[DATA SUPPLIED]
--------------------------------------------------

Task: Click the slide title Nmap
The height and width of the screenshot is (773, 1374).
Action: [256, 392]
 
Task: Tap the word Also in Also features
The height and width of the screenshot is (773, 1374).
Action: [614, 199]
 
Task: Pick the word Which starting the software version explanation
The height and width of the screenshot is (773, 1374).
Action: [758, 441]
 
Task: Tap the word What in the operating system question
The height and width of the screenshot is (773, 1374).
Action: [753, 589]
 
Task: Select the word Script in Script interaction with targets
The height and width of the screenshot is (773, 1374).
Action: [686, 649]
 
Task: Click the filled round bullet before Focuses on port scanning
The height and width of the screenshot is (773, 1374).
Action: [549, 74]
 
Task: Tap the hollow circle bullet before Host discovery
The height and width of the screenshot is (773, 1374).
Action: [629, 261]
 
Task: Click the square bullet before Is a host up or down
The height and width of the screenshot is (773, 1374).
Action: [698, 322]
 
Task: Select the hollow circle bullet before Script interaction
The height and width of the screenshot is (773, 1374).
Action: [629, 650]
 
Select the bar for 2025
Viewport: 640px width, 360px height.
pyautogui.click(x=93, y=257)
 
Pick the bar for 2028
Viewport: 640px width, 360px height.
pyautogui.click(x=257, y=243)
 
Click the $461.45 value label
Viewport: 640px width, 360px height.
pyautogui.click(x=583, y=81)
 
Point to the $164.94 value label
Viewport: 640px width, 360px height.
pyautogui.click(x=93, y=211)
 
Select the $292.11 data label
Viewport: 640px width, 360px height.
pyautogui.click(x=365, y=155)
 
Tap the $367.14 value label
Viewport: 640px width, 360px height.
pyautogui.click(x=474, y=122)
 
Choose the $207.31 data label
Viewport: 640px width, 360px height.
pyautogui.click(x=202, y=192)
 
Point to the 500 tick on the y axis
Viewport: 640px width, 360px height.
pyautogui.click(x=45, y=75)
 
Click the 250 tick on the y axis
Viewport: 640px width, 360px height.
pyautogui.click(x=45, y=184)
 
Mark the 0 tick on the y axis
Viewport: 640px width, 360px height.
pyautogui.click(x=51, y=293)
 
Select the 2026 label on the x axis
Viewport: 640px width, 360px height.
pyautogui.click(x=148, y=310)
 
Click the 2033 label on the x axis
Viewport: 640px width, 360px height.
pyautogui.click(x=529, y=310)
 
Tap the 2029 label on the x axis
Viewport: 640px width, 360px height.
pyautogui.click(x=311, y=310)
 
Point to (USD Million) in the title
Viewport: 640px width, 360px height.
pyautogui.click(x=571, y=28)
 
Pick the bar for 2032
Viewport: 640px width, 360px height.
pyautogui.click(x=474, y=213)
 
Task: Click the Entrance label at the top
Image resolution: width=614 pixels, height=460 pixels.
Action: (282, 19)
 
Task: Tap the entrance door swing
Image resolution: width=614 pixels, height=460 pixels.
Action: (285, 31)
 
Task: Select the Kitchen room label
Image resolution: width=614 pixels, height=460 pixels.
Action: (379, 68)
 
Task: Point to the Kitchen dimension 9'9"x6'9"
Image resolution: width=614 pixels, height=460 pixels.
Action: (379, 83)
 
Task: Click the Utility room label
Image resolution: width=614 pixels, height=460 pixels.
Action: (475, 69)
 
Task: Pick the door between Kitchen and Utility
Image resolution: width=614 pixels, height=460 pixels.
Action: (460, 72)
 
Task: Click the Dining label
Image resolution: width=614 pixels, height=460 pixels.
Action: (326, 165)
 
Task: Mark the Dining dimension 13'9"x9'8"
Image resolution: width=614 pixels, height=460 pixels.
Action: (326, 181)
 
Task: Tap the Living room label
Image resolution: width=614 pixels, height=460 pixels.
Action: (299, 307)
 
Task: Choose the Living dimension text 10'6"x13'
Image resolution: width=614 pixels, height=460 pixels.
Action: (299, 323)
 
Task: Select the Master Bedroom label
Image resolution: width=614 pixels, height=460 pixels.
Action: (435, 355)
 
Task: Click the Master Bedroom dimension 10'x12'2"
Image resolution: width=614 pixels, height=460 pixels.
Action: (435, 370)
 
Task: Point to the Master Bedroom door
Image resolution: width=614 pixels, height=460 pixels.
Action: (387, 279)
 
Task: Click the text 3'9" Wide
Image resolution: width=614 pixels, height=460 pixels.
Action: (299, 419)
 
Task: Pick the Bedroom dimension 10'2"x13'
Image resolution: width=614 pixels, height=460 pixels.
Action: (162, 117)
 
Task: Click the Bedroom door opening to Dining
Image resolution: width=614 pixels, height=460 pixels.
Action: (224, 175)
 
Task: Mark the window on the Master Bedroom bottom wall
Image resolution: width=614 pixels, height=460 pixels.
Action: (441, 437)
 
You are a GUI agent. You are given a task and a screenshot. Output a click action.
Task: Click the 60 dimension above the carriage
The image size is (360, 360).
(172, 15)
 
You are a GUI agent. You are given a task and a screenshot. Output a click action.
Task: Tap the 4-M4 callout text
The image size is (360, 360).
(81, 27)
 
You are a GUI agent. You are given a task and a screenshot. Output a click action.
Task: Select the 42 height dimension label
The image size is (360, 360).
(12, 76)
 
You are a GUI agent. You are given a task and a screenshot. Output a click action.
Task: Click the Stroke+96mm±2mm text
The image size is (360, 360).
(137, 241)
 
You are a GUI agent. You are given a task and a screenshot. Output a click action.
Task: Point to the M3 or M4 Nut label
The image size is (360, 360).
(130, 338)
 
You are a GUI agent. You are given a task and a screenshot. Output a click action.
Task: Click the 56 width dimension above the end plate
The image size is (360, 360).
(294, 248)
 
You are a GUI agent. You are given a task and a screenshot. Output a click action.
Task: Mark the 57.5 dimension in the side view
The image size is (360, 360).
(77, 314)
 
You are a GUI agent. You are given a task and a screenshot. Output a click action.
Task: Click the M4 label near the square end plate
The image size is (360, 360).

--------------------------------------------------

Copy every one of the records above line for line, with no changes at all.

Task: Click the slide title Nmap
The height and width of the screenshot is (773, 1374).
Action: [256, 392]
 
Task: Tap the word Also in Also features
The height and width of the screenshot is (773, 1374).
Action: [614, 199]
 
Task: Pick the word Which starting the software version explanation
The height and width of the screenshot is (773, 1374).
Action: [758, 441]
 
Task: Tap the word What in the operating system question
The height and width of the screenshot is (773, 1374).
Action: [753, 589]
 
Task: Select the word Script in Script interaction with targets
The height and width of the screenshot is (773, 1374).
Action: [686, 649]
 
Task: Click the filled round bullet before Focuses on port scanning
The height and width of the screenshot is (773, 1374).
Action: [549, 74]
 
Task: Tap the hollow circle bullet before Host discovery
The height and width of the screenshot is (773, 1374).
Action: [629, 261]
 
Task: Click the square bullet before Is a host up or down
The height and width of the screenshot is (773, 1374).
Action: [698, 322]
 
Task: Select the hollow circle bullet before Script interaction
The height and width of the screenshot is (773, 1374).
Action: [629, 650]
 
Select the bar for 2025
Viewport: 640px width, 360px height.
pyautogui.click(x=93, y=257)
 
Pick the bar for 2028
Viewport: 640px width, 360px height.
pyautogui.click(x=257, y=243)
 
Click the $461.45 value label
Viewport: 640px width, 360px height.
pyautogui.click(x=583, y=81)
 
Point to the $164.94 value label
Viewport: 640px width, 360px height.
pyautogui.click(x=93, y=211)
 
Select the $292.11 data label
Viewport: 640px width, 360px height.
pyautogui.click(x=365, y=155)
 
Tap the $367.14 value label
Viewport: 640px width, 360px height.
pyautogui.click(x=474, y=122)
 
Choose the $207.31 data label
Viewport: 640px width, 360px height.
pyautogui.click(x=202, y=192)
 
Point to the 500 tick on the y axis
Viewport: 640px width, 360px height.
pyautogui.click(x=45, y=75)
 
Click the 250 tick on the y axis
Viewport: 640px width, 360px height.
pyautogui.click(x=45, y=184)
 
Mark the 0 tick on the y axis
Viewport: 640px width, 360px height.
pyautogui.click(x=51, y=293)
 
Select the 2026 label on the x axis
Viewport: 640px width, 360px height.
pyautogui.click(x=148, y=310)
 
Click the 2033 label on the x axis
Viewport: 640px width, 360px height.
pyautogui.click(x=529, y=310)
 
Tap the 2029 label on the x axis
Viewport: 640px width, 360px height.
pyautogui.click(x=311, y=310)
 
Point to (USD Million) in the title
Viewport: 640px width, 360px height.
pyautogui.click(x=571, y=28)
 
Pick the bar for 2032
Viewport: 640px width, 360px height.
pyautogui.click(x=474, y=213)
 
Task: Click the Entrance label at the top
Image resolution: width=614 pixels, height=460 pixels.
Action: (282, 19)
 
Task: Tap the entrance door swing
Image resolution: width=614 pixels, height=460 pixels.
Action: (285, 31)
 
Task: Select the Kitchen room label
Image resolution: width=614 pixels, height=460 pixels.
Action: (379, 68)
 
Task: Point to the Kitchen dimension 9'9"x6'9"
Image resolution: width=614 pixels, height=460 pixels.
Action: (379, 83)
 
Task: Click the Utility room label
Image resolution: width=614 pixels, height=460 pixels.
Action: (475, 69)
 
Task: Pick the door between Kitchen and Utility
Image resolution: width=614 pixels, height=460 pixels.
Action: (460, 72)
 
Task: Click the Dining label
Image resolution: width=614 pixels, height=460 pixels.
Action: (326, 165)
 
Task: Mark the Dining dimension 13'9"x9'8"
Image resolution: width=614 pixels, height=460 pixels.
Action: (326, 181)
 
Task: Tap the Living room label
Image resolution: width=614 pixels, height=460 pixels.
Action: (299, 307)
 
Task: Choose the Living dimension text 10'6"x13'
Image resolution: width=614 pixels, height=460 pixels.
Action: (299, 323)
 
Task: Select the Master Bedroom label
Image resolution: width=614 pixels, height=460 pixels.
Action: (435, 355)
 
Task: Click the Master Bedroom dimension 10'x12'2"
Image resolution: width=614 pixels, height=460 pixels.
Action: (435, 370)
 
Task: Point to the Master Bedroom door
Image resolution: width=614 pixels, height=460 pixels.
Action: (387, 279)
 
Task: Click the text 3'9" Wide
Image resolution: width=614 pixels, height=460 pixels.
Action: (299, 419)
 
Task: Pick the Bedroom dimension 10'2"x13'
Image resolution: width=614 pixels, height=460 pixels.
Action: (162, 117)
 
Task: Click the Bedroom door opening to Dining
Image resolution: width=614 pixels, height=460 pixels.
Action: (224, 175)
 
Task: Mark the window on the Master Bedroom bottom wall
Image resolution: width=614 pixels, height=460 pixels.
Action: (441, 437)
 
You are a GUI agent. You are given a task and a screenshot. Output a click action.
Task: Click the 60 dimension above the carriage
The image size is (360, 360).
(172, 15)
 
You are a GUI agent. You are given a task and a screenshot. Output a click action.
Task: Tap the 4-M4 callout text
The image size is (360, 360).
(81, 27)
 
You are a GUI agent. You are given a task and a screenshot. Output a click action.
Task: Select the 42 height dimension label
The image size is (360, 360).
(12, 76)
 
You are a GUI agent. You are given a task and a screenshot. Output a click action.
Task: Click the Stroke+96mm±2mm text
The image size is (360, 360).
(137, 241)
 
You are a GUI agent. You are given a task and a screenshot. Output a click action.
Task: Point to the M3 or M4 Nut label
The image size is (360, 360).
(130, 338)
 
You are a GUI agent. You are given a task and a screenshot. Output a click action.
Task: Click the 56 width dimension above the end plate
The image size is (360, 360).
(294, 248)
 
You are a GUI agent. You are given a task and a screenshot. Output a click action.
Task: Mark the 57.5 dimension in the side view
The image size is (360, 360).
(77, 314)
 
You are a GUI agent. You are given a task and a screenshot. Output a click action.
Task: Click the M4 label near the square end plate
The image size is (360, 360).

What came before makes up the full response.